After two weeks of rescue efforts, Molly, the cat that sparked a media
frenzy in New York City was finally pulled out from a spot between two
Greenwich Village buildings.
The low-key drama, with no end in sight, was playing out in the basement of Myers of Keswick, a delicatessen where Molly had been official house mouser until she wandered into a narrow space between walls and became lost. Mike Pastore, field director for Animal Care & Control described the space as "a maze of beams and pipes, going every which way."
Alan Fierstein of Acoustilog first heard about the story on Friday, day 14. It was reported by Associated Press that the cat was sending out distress calls from a few feet or maybe just inches away and that Molly's meowing could be heard so clearly on the sidewalk outside the building that it seemed she might be a foot or less inside the wall, though blocked from view by vertical studs and other obstructions. When Fierstein stopped by on Friday afternoon, he found workers concentrating their efforts in the basement, where they had made numerous holes.
Fierstein said, When I heard that story, I knew from experience that people often mistake the direction of a source of sound, so I decided to drop by and give them my card. Mike Pastore was enthusiastic and asked for my help. I was told that the cat was suspected of being somewhere in the basement, or possibly in the very front of the two wooden storefronts on either side of the 6 crawlspace between the two brick buildings. They told me that the cat meowed every day at 6 PM, so I promised to come back then. I brought a special blanket to create an-ultra quiet chamber to the crawlspace that the rescue workers draped around me like a cocoon, and then made everyone on the sidewalk quiet down.
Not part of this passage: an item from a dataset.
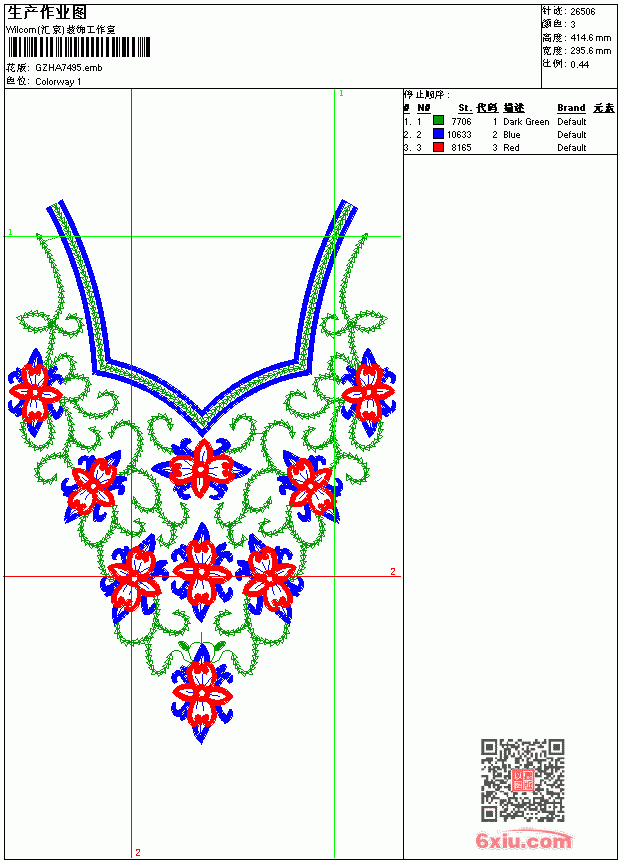
Task: Click the Red thread color swatch
Action: (x=438, y=147)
The news media cooperated by shutting off the generators on their trucks.
I then used a piece of acoustic test equipment called the Stethobel, a type of electronic sound-locator I developed 10 years ago, to quickly rule out the storefronts and the basement as the source of the meowing. The news crews loaned me an extension cable and a long telescoping tube so I could snake my microphone 8 back into the crawlspace. By 7 PM, I told Mike that the cat was not in the basement and was located deep into the crawlspace, not right at the front as it had seemed. Unfortunately, there was a mountain of rubble in that area, from years of garbage being thrown down between the two buildings. I felt the cat must be trapped in that area, or perhaps in a brick hole to the right of the mountain. If it was in the mountain, it could be up near the top, far from where they had been drilling in the basement.
Armed with that information, rescuers looked backwards, rather than down or forwards, through a ground level hole in the wall to the crawlspace. At 8 PM, one of the volunteers spotted Molly's eyes, moving slightly next to an old gutter pipe lodged between the two brick walls, high up in the mountain of garbage. This was almost at the ceiling of the store near the 2nd floor of the building, not near the basement where they had been looking for 2 weeks.
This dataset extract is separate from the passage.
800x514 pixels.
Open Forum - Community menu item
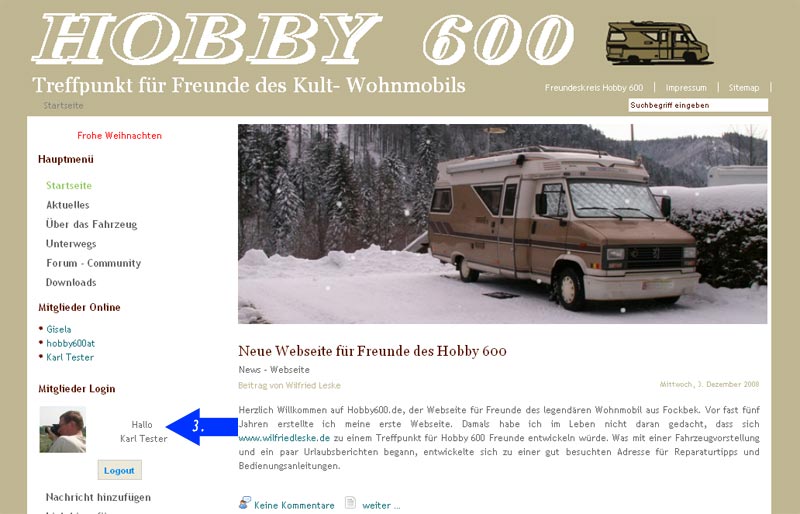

Pastore was able to convince the store owner to allow a hole to be drilled through the inside wall of the shop near the ceiling. It took Kevin Clifford, one of the volunteers, 2 hours to drill out a single 12 x 24 hole right next to the mountain of garbage. Molly was found between the drain pipe and the right side of the brick wall. Kevin grabbed her and pulled her out just after 10 PM. The crowd on the sidewalk cheered loudly. Her condition was surprisingly good, having used up only one of her lives, and she ate and drank right away.